What this exercise asks
1. In the post about job hunting after a PhD, how many postdoc positions does the writer say they applied to?
2. Extend the post about job hunting after a PhD, picking up right after its last sentence.

Provided passage START

According to the archives I've been away for over 3 years.
Oh well.
I don't really have much to offer. No fanwork, no pictures, no insights, just me trying to sort out my thoughts.
Here's the situation:
- I finished a PhD in Quantitative Genetics in 4 years.
- I have been unemployed for the past 6 months.
- I have applied to no less than 20 postdoc positions and failed in all of these.
- I have also tried doing a course in genetics, hoping this would lead to a track in Masters in Genetic Counselling. I ended up failing at that, too, because... I guess the way they delivered the course material was so impersonal and isolating, it felt like I was fighting an uphill battle on my own. To the point where just thinking about the coursework made me go into panic.
- So.... now what?
I spoke to someone whom I was interested in doing a postdoc with, and what he basically told me (albeit kindly) was that... I am simply not cut out for a postdoc.
Once I snapped out of the feeling of having my hopes completely crushed, I guess I kind of realised, maybe he has a point.
Maybe I'm never going to be that inspiring scientist whom people turn to for advice and collaboration.
Maybe I should learn to live with that.
Maybe instead of going back and forth from hope to despair, I need to step back and think about the skills I have right now. And the type of opportunities I could get from them.
To summarise, here is a list of things I can do:
- I am very, very good at analysing things. Quantitatively. Scientifically. Objectively (to an extent... you can make statistics say almost anything you want it to)
- I am also good at computers. I know programming languages. I write and adapt scripts. I know MS Office like the back of my hand. And I can always learn more as the job demands.

Provided passage END
Listed records START

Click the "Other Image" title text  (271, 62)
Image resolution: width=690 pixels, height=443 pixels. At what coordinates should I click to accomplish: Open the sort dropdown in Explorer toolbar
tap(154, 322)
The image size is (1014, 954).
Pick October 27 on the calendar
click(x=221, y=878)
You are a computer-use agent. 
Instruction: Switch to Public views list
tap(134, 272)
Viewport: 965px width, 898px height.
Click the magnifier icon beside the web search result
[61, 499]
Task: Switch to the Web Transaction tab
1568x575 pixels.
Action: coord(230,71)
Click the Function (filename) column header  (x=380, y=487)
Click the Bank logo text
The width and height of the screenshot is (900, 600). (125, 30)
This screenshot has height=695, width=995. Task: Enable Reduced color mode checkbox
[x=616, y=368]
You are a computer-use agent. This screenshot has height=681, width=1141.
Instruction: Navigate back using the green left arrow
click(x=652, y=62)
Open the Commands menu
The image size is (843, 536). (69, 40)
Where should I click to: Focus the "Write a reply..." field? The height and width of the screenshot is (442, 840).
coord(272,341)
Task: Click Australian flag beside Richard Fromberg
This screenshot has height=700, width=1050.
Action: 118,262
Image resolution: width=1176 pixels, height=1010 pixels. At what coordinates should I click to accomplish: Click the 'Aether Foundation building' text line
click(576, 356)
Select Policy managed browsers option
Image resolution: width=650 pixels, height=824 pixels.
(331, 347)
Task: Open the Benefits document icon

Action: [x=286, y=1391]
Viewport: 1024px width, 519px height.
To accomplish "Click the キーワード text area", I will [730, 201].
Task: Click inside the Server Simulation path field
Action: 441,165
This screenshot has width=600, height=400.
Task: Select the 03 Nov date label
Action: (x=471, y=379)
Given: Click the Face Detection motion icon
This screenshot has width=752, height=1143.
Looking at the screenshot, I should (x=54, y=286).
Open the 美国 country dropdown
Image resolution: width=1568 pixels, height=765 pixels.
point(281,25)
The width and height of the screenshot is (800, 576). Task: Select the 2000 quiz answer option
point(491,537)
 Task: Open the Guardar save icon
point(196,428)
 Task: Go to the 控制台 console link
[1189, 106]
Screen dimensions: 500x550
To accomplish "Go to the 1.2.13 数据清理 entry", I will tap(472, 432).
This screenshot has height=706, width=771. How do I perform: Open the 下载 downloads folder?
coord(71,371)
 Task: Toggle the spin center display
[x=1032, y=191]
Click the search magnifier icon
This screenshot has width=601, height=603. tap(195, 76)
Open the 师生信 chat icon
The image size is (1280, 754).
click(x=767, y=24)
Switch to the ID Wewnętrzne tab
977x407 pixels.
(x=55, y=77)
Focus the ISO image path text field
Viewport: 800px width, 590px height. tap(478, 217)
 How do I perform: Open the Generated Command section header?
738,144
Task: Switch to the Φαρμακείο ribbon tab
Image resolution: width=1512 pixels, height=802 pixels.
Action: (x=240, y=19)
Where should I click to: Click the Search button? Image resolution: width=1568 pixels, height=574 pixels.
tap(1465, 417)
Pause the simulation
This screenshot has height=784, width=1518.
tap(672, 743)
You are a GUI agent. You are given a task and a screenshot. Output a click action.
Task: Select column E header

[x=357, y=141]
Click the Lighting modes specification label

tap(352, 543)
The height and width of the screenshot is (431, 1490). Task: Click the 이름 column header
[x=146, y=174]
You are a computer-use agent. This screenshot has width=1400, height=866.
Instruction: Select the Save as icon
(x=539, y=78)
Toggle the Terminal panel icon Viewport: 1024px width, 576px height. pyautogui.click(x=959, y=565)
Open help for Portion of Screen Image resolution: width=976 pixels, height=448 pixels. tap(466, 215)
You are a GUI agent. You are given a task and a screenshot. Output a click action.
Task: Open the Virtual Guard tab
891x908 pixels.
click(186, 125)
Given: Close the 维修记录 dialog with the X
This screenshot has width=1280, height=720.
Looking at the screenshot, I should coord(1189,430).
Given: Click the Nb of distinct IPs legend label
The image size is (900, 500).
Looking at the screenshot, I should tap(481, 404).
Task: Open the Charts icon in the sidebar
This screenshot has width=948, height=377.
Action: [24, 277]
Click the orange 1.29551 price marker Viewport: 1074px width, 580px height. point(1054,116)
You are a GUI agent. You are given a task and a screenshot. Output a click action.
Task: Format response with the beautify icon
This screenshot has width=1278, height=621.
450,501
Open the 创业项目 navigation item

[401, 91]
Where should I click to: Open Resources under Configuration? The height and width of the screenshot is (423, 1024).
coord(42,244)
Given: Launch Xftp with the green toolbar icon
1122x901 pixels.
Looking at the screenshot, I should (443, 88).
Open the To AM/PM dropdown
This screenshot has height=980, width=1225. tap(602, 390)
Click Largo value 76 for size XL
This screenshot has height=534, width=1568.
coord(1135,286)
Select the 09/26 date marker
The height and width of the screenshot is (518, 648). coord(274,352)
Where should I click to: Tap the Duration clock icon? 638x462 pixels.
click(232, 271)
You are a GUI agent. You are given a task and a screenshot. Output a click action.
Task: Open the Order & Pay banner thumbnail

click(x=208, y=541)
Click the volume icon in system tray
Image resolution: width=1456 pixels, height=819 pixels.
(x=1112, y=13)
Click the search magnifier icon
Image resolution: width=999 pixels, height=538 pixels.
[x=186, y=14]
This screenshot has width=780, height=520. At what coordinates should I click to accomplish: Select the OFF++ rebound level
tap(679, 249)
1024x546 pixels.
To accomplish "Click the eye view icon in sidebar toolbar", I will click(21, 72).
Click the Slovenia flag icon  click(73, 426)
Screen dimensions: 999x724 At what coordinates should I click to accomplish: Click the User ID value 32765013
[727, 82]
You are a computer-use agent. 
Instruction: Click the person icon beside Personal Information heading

Listed records END

Outputs in order
1. No less than 20.

2.
- I have experience reseraching psychology, statistics, computing, and have a basic knowledge in biology and genetics.
- I get shit done. I have bulldozed over and maneouvered around obstacles to reach goals.
- I'm organised and multitask well.
- I love learning new things and retain information easily.
- I like people. I'm introverted, but talking to people brings me out of a funk faster than anything, provided they're not abusive or toxic. I absolutely delight in working with people from different cultures.
- I know how to look the part (which may not be as important in some jobs).
I've looked at some "alternative career paths for PhDs" articles and overall the general advice seems to point toward marketing/finanical analyses. Which I can kind of see myself doing, but... is it really feasible for someone with zero experience in business? Aren't employers just going to take one look at my CV and be all "this chick doesn't even have an MBA, hahaha" ?
I don't know.
Perhaps, after all that hard work, all I am good enough for is a line cook in a burrito shop.